A Bob le libraría temporalmente de sus ocupas Annabelle, una estudiante que conocimos haciendo autostop a la salida del College y que nos invitó a visitar la granja de sus padres, situada al oeste de la ciudad. La visión de la finca quitaba la respiración. Presidida al fondo por unas montañas grises envueltas en nubes, se extendía por una inmensidad de terreno llano que abarcaba pastos, bosques y un río, en el que criaban salmones. Las omnipresentes ovejas y unas vacas marrones y negras, de las nobles razas Hereford y Angus, eran los principales habitantes de aquellas hermosas tierras.
 
No tenía malas vistas, la casa de los padres de Annabelle.Los propietarios vivían en una pequeña mansión, que parecía arrancada de un libro de estampas de la campiña inglesa, y en ella se seguían las tradiciones más venerables, como vestirse para la cena. La señora cocinaba ella misma, pero a la hora de sentarse a la mesa aparecía de tiros largos. Nosotros hacíamos lo que podíamos para estar a la altura y comportarnos, en fin, como suponíamos que esperaban de unos europeos, a los que muchos kiwis parecían tener, en su ingenuidad, por más cultos y refinados que ellos.

* TAREAS PENDIENTES *
1 - ¿De qué razas eran las vacas de la finca según el texto sobre la granja?
2 - Edita el pasaje del texto sobre la granja entre "A Bob le libraría" y "aquellas hermosas tierras.", ambos inclusive, sustituyendo "salmones" por "truchas".
Las entradas que vienen a continuación son material independiente del texto.

* DATOS DISPONIBLES *

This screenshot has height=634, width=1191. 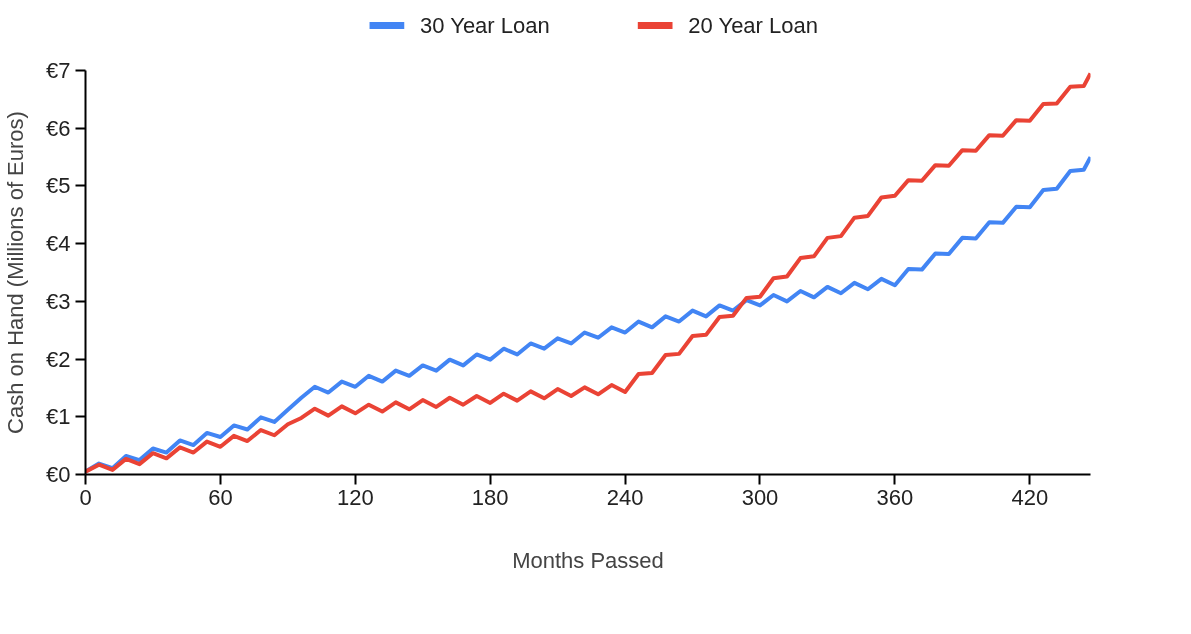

...

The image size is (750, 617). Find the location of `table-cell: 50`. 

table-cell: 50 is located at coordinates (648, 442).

==

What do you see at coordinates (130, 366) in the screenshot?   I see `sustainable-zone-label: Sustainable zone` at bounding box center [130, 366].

* RESULTADOS POR TAREA *
1 - Hereford y Angus.

2 -
A Bob le libraría temporalmente de sus ocupas Annabelle, una estudiante que conocimos haciendo autostop a la salida del College y que nos invitó a visitar la granja de sus padres, situada al oeste de la ciudad. La visión de la finca quitaba la respiración. Presidida al fondo por unas montañas grises envueltas en nubes, se extendía por una inmensidad de terreno llano que abarcaba pastos, bosques y un río, en el que criaban truchas. Las omnipresentes ovejas y unas vacas marrones y negras, de las nobles razas Hereford y Angus, eran los principales habitantes de aquellas hermosas tierras.